Seizures: There is some clinical evidence that methylphenidate may lower the convulsion threshold in patients with a history of seizures, with prior EEG abnormalities in the absence of seizures and, rarely, in the absence of a history of seizures and no prior EEG evidence of seizures. Safe concomitant use of anticonvulsants and methylphenidate has not been established. In the presence of seizures, the drug should be discontinued.
Priapism: Prolonged and painful erections, sometimes requiring surgical intervention, have been reported with methylphenidate products in both paediatric and adult patients. Priapism was not reported with drug initiation but developed after some time on the drug, often subsequent to an increase in dose. Priapism has also appeared during a period of drug withdrawal (drug holidays or discontinuation). Patients who develop abnormally sustained or frequent and painful erections should seek immediate medical attention.
Peripheral Vasculopathy, including Raynaud's Phenomenon: Stimulants, including Ritalin and Ritalin LA, used to treat ADHD are associated with peripheral vasculopathy, including Raynaud's phenomenon. Signs and symptoms are usually intermittent and mild; however, very rare sequelae include digital ulceration and/or soft tissue breakdown. Effects of peripheral vasculopathy, including Raynaud's phenomenon, have been observed in postmarketing reports at different times and at therapeutic doses in all age groups throughout the course of treatment. Signs and symptoms generally improve after reduction in dose or discontinuation of drug. Careful observation for digital changes is necessary during treatment with ADHD stimulants. Further clinical evaluation (e.g. rheumatology referral) may be appropriate for certain patients.
Drug abuse and dependence: Caution is called for in emotionally unstable patients, such as those with a history of drug or alcohol dependence, because they may increase the dosage on their own initiative. Chronic abuse can lead to marked tolerance and psychological dependence with varying degrees of abnormal behaviour. Frank psychotic episodes may occur, especially in response to parenteral abuse.
Clinical data indicate that children given Ritalin are not more likely to abuse drugs as adolescents or adults. Methylphenidate abuse or dependence does not appear to be a problem in adolescents or adults who were treated with methylphenidate for ADHD as children.
Use with alcohol: Alcohol may exacerbate the CNS adverse reactions of psychoactive drugs, including methylphenidate. Therefore, it is advisable for patients to abstain from alcohol during treatment.
Withdrawal: Careful supervision is required during drug withdrawal, since this may unmask depression as well as the effects of chronic over-activity. Some patients may require long-term follow-up.
Haematological effects: Data on safety and efficacy of long-term use of methylphenidate are not complete. Patients requiring long-term therapy should be carefully monitored and periodic complete blood counts, differential and platelet counts are advisable during prolonged therapy.
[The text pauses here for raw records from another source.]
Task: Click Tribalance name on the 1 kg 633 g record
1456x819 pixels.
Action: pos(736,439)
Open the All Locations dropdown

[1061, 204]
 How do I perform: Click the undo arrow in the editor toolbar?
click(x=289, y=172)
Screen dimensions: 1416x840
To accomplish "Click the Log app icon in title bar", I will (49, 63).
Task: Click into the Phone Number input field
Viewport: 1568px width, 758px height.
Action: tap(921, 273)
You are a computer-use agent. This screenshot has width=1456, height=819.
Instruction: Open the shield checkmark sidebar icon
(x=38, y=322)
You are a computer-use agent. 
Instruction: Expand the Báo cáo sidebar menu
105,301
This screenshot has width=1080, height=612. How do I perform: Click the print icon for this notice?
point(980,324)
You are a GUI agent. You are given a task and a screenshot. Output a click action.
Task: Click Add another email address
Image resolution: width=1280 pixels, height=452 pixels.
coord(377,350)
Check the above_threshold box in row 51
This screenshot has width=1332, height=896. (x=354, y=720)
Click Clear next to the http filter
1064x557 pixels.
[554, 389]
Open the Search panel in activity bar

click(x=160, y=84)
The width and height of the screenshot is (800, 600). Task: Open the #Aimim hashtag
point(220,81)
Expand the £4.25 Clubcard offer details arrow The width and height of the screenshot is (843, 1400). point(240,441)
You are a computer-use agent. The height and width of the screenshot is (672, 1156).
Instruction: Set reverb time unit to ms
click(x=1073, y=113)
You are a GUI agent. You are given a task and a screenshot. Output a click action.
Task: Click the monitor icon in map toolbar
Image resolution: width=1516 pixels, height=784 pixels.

In the event of haematological disorders appropriate medical intervention should be considered (see Adverse Reactions).
Effects on laboratory tests: Methylphenidate may induce false positive laboratory tests for amphetamines, particularly with immunoassays screen test.
Effects on Ability to Drive or Operate Machinery: Ritalin may cause dizziness, drowsiness, blurred vision, hallucinations or other CNS side effects (see Adverse Reactions). Patients experiencing such side effects should refrain from driving, operating machinery, or engaging in other potentially hazardous activities.
Use in Children: Methylphenidate should not be used in children under 6 years of age, since safety and efficacy in this age group have not been established. Medicines should be kept out of the reach of children.